The main focus on my first project with Dr. Hillier involved creating a gamma-ray scattering routine as a consistency check to the Monte-Carlo radiative transfer code used in CFMGEN in Hillier & Dessart (2012), which tracks photons and subsequent Compton scattering in order to quickly compute the energy deposition in supernovae. This method is subject to statistical limitations. All gamma-ray radiative transfer codes prior to my work have all been done using Monte-Carlo techniques. This work is the first of its kind that is a full radiative transfer calculation to create a synthetic spectra, by calculating for the specific intensity, and calculate energy deposition in the ejecta.
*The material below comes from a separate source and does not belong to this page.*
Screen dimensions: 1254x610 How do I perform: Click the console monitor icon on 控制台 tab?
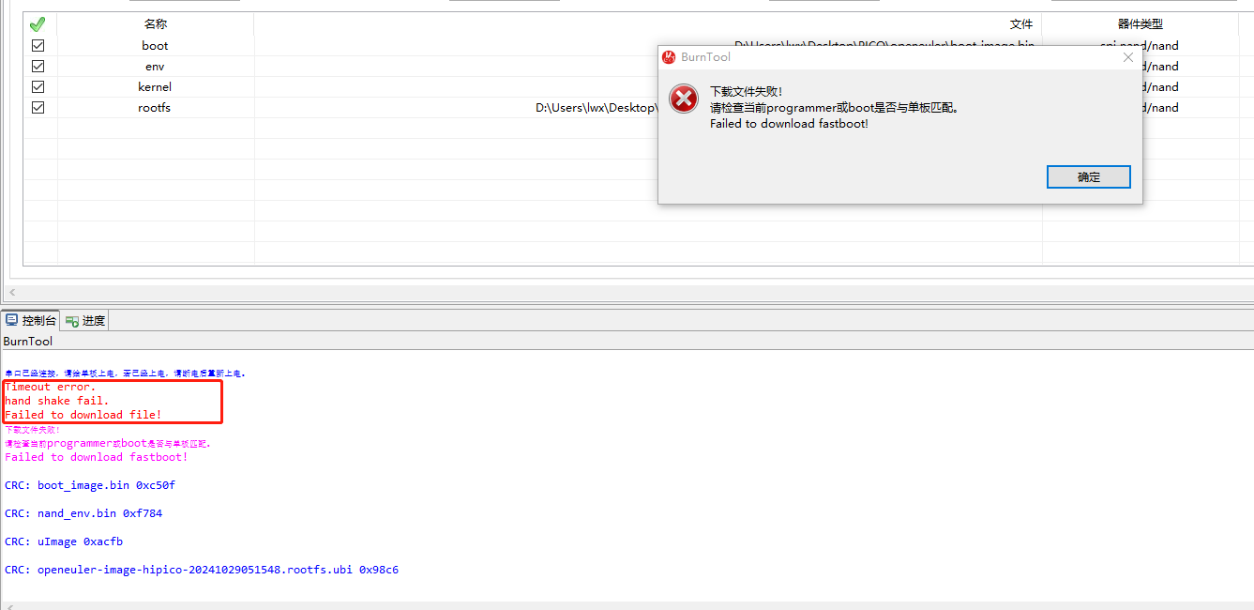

Since the ejecta in Type Ia supernovae are heated by gamma-rays it is crucial to calculate the energy deposition accurately to understand how energy changes the ionization and temperature structure of the gas.
My second project focused on determining diagnostics of Type Ia supernovae. To do this, we used CMFGEN to compute a series of four Type Ia models for a range of ejecta mass (1.0 - 1.7 Msun) and the same 56Ni mass (0.6 Msun) by scaling the abundances. It is a testament to Type Ia supernovae being such a similar class of objects (despite a 70% difference in mass) that we see such similar optical spectra at most phases along with similar light curve morphologies. However, we find that our low mass Type Ia models have faster light curve evolution and bluer colors. Spectral diagnostics include less UV blanketing and higher ionization states in low mass models, caused from more heating per gram of material. Higher mass models, show stronger spectral line profiles for intermediate mass elements and in the nebular phase show a strong [Ni II] 1.939 micron not present in one of our low mass models.
Future projects with Dr. Hillier will be investigating other aspects of Type Ia supernovae for the goal of determining other diagnostics to understand the progenitor problem of Type Ia supernovae.